Sheldon and Doug met me at Heathrow. I was overjoyed to see them.
When I was a little girl I lived with my mother, father and sister on a tiny island off the north coast of New Guinea. My father, Julian, was a con-man of magnificent grandiosity. He was also a relentless womaniser. Starting to ring any bells? When he moved his mistress into our house my mother walked out and went back to Sydney, taking my baby sister Miranda with her. The deal was that my mum would find a house for us to get settled in and then my father would send me on to join her and my sister. But he didn’t do that. Instead he spirited me off to the highlands of New Guinea. There I travelled from place to place with my father’s mistress, sometimes staying in a remote village, sometimes in a motel, sometimes at someone's house. Unbeknown to me, he was sending telegrams to my mother, telling her that I would be arriving on this or that flight. I did not arrive on those flights. Eventually, he and the mistress gave me a fake birthday party, told me I was six (I think I was four years old), and sent me unaccompanied on a flight to Sydney. Only this time he neglected to send a telegram to my mother. When I arrived there was nobody there to meet me. I can still remember kicking my heels on one of those high desks, the lone stewardess waiting along with me and the vast, shiny floor of the empty terminal. Throughout my life I have experienced a level of anxiety when arriving at airports, especially Sydney airport.
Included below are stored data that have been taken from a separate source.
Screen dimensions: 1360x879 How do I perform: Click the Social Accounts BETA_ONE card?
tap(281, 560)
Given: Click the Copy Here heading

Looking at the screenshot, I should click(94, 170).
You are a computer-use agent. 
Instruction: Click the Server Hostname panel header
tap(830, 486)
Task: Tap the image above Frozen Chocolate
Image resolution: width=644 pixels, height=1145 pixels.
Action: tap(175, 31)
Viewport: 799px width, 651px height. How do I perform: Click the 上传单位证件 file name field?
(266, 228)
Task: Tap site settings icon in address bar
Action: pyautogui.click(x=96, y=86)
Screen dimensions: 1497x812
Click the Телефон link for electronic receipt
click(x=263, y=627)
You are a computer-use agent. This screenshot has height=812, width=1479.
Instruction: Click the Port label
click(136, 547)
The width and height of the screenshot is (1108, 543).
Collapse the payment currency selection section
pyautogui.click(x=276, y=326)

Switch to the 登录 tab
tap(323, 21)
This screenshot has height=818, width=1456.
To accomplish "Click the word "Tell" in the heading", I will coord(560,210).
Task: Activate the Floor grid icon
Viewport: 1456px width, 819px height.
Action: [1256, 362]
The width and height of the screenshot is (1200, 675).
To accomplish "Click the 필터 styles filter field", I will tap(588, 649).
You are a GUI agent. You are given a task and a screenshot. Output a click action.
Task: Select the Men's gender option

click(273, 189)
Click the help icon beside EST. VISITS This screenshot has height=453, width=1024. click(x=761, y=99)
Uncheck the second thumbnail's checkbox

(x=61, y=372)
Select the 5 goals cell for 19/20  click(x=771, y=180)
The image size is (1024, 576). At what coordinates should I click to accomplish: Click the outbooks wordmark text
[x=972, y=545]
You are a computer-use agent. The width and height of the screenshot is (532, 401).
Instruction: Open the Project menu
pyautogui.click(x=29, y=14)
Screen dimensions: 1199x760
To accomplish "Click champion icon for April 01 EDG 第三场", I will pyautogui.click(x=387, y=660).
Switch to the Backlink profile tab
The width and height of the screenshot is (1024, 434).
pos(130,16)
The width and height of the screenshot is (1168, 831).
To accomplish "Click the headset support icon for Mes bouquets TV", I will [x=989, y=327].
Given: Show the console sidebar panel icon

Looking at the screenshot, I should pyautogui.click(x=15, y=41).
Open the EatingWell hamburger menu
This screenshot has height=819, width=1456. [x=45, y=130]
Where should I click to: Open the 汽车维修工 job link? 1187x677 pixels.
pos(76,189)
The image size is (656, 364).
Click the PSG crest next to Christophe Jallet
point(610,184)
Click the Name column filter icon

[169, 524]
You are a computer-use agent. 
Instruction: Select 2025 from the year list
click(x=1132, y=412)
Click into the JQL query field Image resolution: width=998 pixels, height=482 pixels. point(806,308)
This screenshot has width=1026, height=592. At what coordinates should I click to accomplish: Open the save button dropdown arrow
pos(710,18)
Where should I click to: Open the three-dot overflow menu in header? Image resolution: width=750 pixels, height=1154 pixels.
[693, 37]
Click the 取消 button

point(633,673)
The last time that I knew happiness was as I passed through the exit doors at Sydney airport last Boxing Day with my luggage piled high on a wobbly trolley. Two minutes later I knew that Nick was not there.
Sheldon and Doug were determined to meet me when I landed at Heathrow. It is in these small acts that we are truly shown love.
My car is off the road. BMW Park Lane alleges that it needs a new petrol tank. It will just have to stay off the road until things like new petrol tanks make their way to the top of my list of priorities. Another thing I love about London is that I can just walk down to the bus stop and, a minute or two later, a bus comes along.
Another friend, Royston, lives across the road from me. You may recall how he didn’t come to water the plants when I was having chemotherapy. Tonight he offers me a lift home from South Kensington. I am glad to accept. “What I love about you Lily is that you’ve completed your cancer treatment and you’re smoking. It shows commitment to the cause,” says Royston.
The last time I saw Royston, only a few months ago, he could not afford to get his old banger insured. But in true gutter-to-penthouse form, this evening he pulls up in a convertible Mercedes SL. “Where did you get this?” I gape. “It’s a long story, hop in,” replies Royston. He does not tell me the long story, instead he asks me a rhetorical question: “Do you know what is the most fun about this car?” He cranks the sound system up to rocket launcher level. My eardrums tremble. “AC/DC” I exclaim.
“Yes and that’s not the best part,” he flips open the glove-box, “look at the note that someone left under my windscreen.” He passes me a torn piece of notebook paper scrawled with a message in angry black felt-tip:
ONLY AN UTTER CUNT WOULD DRIVE AROUND IN A CAR LIKE THIS WITH THE TOP DOWN PLAYING AC/DC XX
Royston looks proud enough to burst. “An utter cunt!” he crows, “That person has no idea how much they have made my day.”